October 1, 2007
Waukegan—This morning in the Illinois 19th Circuit Court, Associate Judge Patrick Lawler acquitted me of trespassing and resisting arrest — charges dating back to July 2006 when I was reporting on a war protest at the Military Entrance Processing Command (MEPCOM) at the Great Lakes Naval Base.
Today’s bench trial was postponed several times at the request of either the court or prosecution, and this was the fifth time I had to appear in Waukegan, about 30 miles north of Chicago.
Frankly, the police and prosecutor had no case from the beginning, but it was a handy way to make life difficult and expensive for someone covering a war protest without “FOX News” or “CNN” pasted on a camera.
The protesters, members of Voices for Creative Nonviolence, had just finished a month-long, 320-mile walk from Springfield, Illinois, to the Navy base north of Chicago. Their walk ended up at MEPCOM, the national command center of the military’s processing stations for recruits, where three “Voices” members out of a group of 25 people walked onto the parking lot, knelt down, and began reading the names of U.S. soldiers and Iraqis killed in the war.
After I took four pictures of Jeff Leys, Ceylon Mooney and Diane Hughes getting arrested, a Navy security officer told me to leave or I would also be arrested. I left immediately, took a few more pictures from outside the fence, and stood on the sidewalk observing the others. About 10 minutes later, Officer “Friendly” McCorkle approached, said he wanted to see my camera, and ask some questions me over at his patrol car. When we reached his car, he told me that he had been told by other security officers that I had trespassed onto the parking lot to take photos.

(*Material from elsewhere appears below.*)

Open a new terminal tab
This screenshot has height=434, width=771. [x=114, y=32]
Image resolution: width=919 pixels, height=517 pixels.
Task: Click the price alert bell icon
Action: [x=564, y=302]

The long story made relatively short is that Friendly felt like being a tough guy that day and I was a handy target. Statements from a security officer called to the stand contradicted McCorkle regarding the trespassing charge, and the judge determined the resisting arrest charge had no merit.
Officer Friendly McCorkle did not say he would put all the overtime money he made sitting around in courtrooms into a special fund for wayward cops.